Swap "icon" for "button" everywhere it appears in the material below. Write out the rest of the material without any changes.

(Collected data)
-.-.-
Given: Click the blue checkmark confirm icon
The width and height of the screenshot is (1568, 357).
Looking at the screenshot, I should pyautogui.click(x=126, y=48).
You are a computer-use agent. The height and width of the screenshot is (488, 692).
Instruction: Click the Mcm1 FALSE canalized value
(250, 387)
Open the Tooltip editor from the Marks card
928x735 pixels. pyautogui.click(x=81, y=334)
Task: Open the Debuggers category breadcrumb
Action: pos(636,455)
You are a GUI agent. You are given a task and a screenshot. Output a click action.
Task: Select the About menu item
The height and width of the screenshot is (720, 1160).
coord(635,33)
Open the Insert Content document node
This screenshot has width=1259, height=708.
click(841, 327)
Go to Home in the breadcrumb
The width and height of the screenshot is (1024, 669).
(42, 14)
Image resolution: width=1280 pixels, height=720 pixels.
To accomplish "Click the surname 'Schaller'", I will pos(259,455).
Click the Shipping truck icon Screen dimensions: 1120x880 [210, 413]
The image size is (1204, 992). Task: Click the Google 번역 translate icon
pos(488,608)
-.-.-
| EXERCISE RESULT |
Given: Click the blue checkmark confirm button
The width and height of the screenshot is (1568, 357).
Looking at the screenshot, I should pyautogui.click(x=126, y=48).
You are a computer-use agent. The height and width of the screenshot is (488, 692).
Instruction: Click the Mcm1 FALSE canalized value
(250, 387)
Open the Tooltip editor from the Marks card
928x735 pixels. pyautogui.click(x=81, y=334)
Task: Open the Debuggers category breadcrumb
Action: pos(636,455)
You are a GUI agent. You are given a task and a screenshot. Output a click action.
Task: Select the About menu item
The height and width of the screenshot is (720, 1160).
coord(635,33)
Open the Insert Content document node
This screenshot has width=1259, height=708.
click(841, 327)
Go to Home in the breadcrumb
The width and height of the screenshot is (1024, 669).
(42, 14)
Image resolution: width=1280 pixels, height=720 pixels.
To accomplish "Click the surname 'Schaller'", I will pos(259,455).
Click the Shipping truck button Screen dimensions: 1120x880 [210, 413]
The image size is (1204, 992). Task: Click the Google 번역 translate button
pos(488,608)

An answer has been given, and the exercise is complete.